In El-Erian's view, the second reason to avoid an emergency rate cut is "moral hazard", meaning that whenever the market falls, Fed officials are eager to save the market by cutting rates.
He said, "As long as the market is functioning normally, the Fed should allow the market to adjust on its own, otherwise, this will foster moral hazard in the market—don't worry, the Fed will always intervene in volatility."
El-Erian explained that some crowded trades are stimulated by sudden changes in economic and policy narratives. He wrote in an article, "This squeeze is further exacerbated by the deleveraging in Japan and the overvaluation of certain areas in the market such as tech stocks."
Emergency rate cuts by the Federal Reserve are usually used for more severe and systemic issues, including major recessions, pandemics, or more severe market declines.

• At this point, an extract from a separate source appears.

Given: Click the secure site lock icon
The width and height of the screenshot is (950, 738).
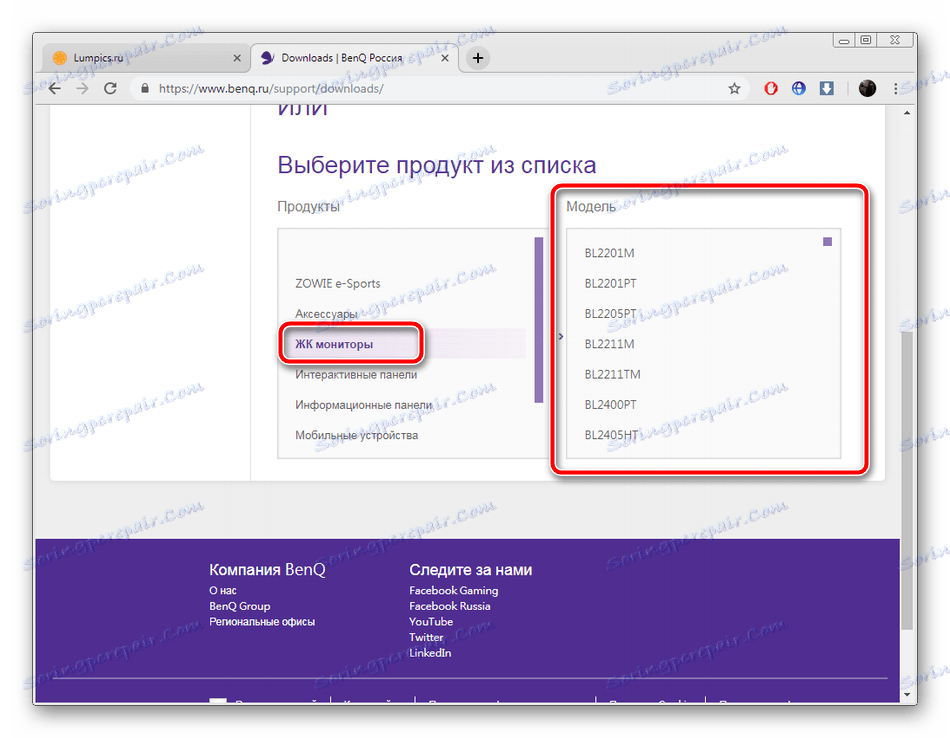Looking at the screenshot, I should [x=145, y=88].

El-Erian believes that in the future, the Fed should be more strategic in its policy guidance, adding forward-looking elements to alleviate concerns about the Fed falling behind the actual situation. While the rate cut in September was important, the magnitude of the cut is not as important as the Fed's communication before the cut.
He said, "Powell must regain authority and make forward-looking policy guidance more meaningful ."
"You know, I've been in this industry for a long time, I have never seen so many changes in the Fed's forward-looking policy guidance. The reason is that they have become too reliant on data, which has ended up amplifying volatility rather than providing strategic anchoring for the economy and the market."
El-Erian believes that Monday's market decline was "far from" the severity of past events that triggered rapid policy changes by the Federal Reserve.
Nevertheless, the possibility of a rate cut between meetings is not zero, especially if the market declines again, considering the historical background of current Fed officials Adrian said, "I think the probability of this happening is 10%, why not lower? Because the Fed has been pressured by the market once before. If you remember, in the fourth quarter of 2018, the market became very turbulent, and the Fed made a big turn in policy, even though the economy didn't need such a turn at that time."